Sharing a python dataframe in Julia

Hi there,
I have a small dataframe in a python script ( 300 rows each row probably about 1k). I am new to Julia so uncertain as to how to share the memory space between the python script and a julia program.

I was going to look at feather but wonder if there is a better way?

thank you

It’s unclear to me what exactly do you mean by: “share the memory space between the python script and a julia program.”. But if all you need is to load the data in Julia, I guess you can just save it to disk in some format in the python script and then load it from the Julia code?

If you say the dataframe is small I think saving it to csv, and then reading in Julia using CSV.jl could suffice (probably there are higher performance storage formats out there, but if you need to do this one time for a small dataframe it shouldn’t matter much).

I mean exactly “share the memory space” so I don’t want to save it to disk but thank you for your suggestion.
I would like to examine the creation and modification of the dataframe in python 3.+
then use something like feather to access it inside a julia program. At first just read it but later on see what the effectiveness is when I modify it in both programs. I would then move the julia code to a different machine to see what happens.

I see. So as I understand, you want to be able to read/write to the dataframe simultaneously from both python an Julia or something like this. Is this correct?

I’m not an expert on dataframes but from looking at Feather.jl docs it seems to me that feather is just a binary format to save data-frames to disk, so I am not sure how would it be conceptually different than saving to disk as csv (it might be of course faster, but you are still saving it to disk). Am I missing something?

1 Like

I haven’t used it, but I believe PyCall allows for no-copy/shared memory for basic types. See
https://github.com/JuliaPy/PyCall.jl/blob/master/README.md#arrays-and-pyarray

Sharing an entire dataframe is probably going to be more difficult as I doubt the dataframes will be using the same memory layout.

1 Like

@orialb I am new to Julia so it’s VERY possible I misread the Feather.jl as I rushed it. Thank you for taking a look with a more careful eye. I suppose that I could create a ram disk BUT that’s REALLY not what I want to do. I was hoping to just share the memory space.

hi @robsmith11
thank you for taking an interest. I did look at PyCall but was worried about the dataframe memory layout as well. I also am looking at PyJulia (https://github.com/JuliaPy/pyjulia) but the experimental category worries me a little.
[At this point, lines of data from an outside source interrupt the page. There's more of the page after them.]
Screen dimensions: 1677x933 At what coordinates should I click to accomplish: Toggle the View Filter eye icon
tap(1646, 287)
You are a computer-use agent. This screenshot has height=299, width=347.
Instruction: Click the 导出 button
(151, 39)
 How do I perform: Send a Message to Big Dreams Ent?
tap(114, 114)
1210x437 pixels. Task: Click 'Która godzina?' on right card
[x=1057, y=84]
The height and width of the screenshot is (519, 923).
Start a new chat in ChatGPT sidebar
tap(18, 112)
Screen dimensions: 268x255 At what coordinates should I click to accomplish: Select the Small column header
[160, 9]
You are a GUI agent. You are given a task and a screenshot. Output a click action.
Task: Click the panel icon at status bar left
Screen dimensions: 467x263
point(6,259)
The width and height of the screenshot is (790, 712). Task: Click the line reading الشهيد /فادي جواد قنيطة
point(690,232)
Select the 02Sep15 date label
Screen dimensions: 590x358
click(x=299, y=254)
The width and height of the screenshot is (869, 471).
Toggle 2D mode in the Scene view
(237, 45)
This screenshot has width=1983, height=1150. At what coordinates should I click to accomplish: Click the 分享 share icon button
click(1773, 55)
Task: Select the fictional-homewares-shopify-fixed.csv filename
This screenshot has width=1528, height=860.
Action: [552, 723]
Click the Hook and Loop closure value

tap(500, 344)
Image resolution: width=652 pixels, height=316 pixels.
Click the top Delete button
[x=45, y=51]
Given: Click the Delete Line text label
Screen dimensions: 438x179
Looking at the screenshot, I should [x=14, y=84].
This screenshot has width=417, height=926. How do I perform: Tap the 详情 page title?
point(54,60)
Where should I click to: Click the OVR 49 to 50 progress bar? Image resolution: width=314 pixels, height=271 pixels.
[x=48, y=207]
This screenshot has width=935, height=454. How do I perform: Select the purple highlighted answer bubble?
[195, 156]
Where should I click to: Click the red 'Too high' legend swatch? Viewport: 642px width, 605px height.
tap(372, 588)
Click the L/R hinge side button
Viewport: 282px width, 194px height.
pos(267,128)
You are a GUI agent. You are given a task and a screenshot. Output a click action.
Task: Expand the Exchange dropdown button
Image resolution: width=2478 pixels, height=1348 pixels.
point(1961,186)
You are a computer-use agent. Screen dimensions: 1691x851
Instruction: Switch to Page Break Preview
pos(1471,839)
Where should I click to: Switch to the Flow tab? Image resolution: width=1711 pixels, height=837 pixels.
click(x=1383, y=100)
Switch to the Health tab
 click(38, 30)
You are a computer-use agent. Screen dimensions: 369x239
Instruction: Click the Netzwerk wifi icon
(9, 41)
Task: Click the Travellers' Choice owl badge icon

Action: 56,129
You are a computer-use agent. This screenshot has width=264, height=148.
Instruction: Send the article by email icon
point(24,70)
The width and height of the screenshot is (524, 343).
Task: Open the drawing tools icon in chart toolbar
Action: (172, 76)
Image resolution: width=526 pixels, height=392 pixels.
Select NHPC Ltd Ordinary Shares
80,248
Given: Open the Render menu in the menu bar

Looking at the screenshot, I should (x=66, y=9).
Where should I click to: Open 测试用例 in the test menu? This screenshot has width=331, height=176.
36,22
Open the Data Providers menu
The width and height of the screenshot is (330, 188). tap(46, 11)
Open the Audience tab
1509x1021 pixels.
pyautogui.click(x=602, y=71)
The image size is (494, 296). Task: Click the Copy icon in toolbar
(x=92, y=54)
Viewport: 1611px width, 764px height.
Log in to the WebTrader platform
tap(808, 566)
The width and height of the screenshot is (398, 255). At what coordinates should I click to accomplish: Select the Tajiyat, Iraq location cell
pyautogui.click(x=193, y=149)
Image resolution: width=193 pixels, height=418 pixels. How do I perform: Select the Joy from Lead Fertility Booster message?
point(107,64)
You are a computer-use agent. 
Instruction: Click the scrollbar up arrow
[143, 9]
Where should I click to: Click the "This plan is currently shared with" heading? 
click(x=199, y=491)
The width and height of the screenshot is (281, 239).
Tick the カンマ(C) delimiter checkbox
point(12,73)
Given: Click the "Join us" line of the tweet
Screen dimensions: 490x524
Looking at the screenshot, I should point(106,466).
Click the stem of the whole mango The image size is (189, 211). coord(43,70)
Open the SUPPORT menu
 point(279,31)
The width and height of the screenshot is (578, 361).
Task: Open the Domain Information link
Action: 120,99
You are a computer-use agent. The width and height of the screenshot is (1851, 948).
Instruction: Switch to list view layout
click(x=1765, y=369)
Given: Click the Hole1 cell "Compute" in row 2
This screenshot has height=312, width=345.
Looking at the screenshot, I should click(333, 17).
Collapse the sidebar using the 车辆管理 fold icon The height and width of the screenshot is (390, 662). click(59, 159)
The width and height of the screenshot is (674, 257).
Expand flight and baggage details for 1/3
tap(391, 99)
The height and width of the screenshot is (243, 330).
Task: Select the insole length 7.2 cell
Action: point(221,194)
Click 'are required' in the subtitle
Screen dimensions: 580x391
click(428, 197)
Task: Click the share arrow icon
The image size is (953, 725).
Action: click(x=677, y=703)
Why do you want to use shared memory? Are your performance requirements really that high? Passing dataframes back and forth with PyCall should be fairly fast.

If you insist on shared memory, I’d suggest trying to work with plain vectors rather than a dataframe.

To share non-trivial data structures between languages, you would need to design them specifically with interoperability in mind. It’s highly unlikely that something like a dataframe would have the same memory layout for any two languages/packages.

2 Likes

I want to get an idea as to how the two environments work together. It’s NOT a speed issue more a getting to know julia. I agree that vectors would be easier. I was always going to use PyCall but want to know if there is anything else out there.
thanks

The memory layout of Pandas and Julia dataframes is different to my knowledge.
You can use PyJulia (in Python) for creating a Julia dataframe as follows:

import pandas as pd
from julia import Julia
jl = Julia()
jl.eval("using DataFrames")
df = pd.DataFrame([{'col1': 1, 'col2': 'test', 'col3': 12.232}, {'col1': 2, 'col2': 'try_again', 'col3': 178.21}, ])
df_julia = jl.DataFrame(df.to_dict(orient='list'))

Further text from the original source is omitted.